### Task instructions
Go through the listing below. Copy each line that has the string "Dildos".

-- Records for this exercise follows --

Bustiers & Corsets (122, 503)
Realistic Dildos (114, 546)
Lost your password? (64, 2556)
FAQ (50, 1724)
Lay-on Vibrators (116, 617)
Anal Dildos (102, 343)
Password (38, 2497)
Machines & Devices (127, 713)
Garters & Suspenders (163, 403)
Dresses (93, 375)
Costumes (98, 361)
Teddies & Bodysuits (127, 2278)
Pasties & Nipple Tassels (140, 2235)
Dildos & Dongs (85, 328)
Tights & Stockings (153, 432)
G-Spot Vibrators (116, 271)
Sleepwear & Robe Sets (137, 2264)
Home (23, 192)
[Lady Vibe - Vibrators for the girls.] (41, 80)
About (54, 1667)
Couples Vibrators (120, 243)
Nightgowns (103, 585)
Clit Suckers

-- Records for this exercise concluded --
-- Records for this exercise follows --

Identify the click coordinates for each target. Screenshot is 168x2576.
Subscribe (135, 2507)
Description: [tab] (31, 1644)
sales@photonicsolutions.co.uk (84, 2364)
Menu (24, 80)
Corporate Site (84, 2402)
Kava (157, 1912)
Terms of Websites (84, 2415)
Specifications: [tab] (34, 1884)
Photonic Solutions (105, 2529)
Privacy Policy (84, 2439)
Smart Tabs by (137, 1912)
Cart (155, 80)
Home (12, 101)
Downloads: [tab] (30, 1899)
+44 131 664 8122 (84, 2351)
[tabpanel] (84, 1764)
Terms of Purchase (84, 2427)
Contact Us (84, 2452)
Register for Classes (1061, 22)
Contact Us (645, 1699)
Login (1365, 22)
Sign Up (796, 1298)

-- Records for this exercise concluded --

### Response
Realistic Dildos (114, 546)
Anal Dildos (102, 343)
Dildos & Dongs (85, 328)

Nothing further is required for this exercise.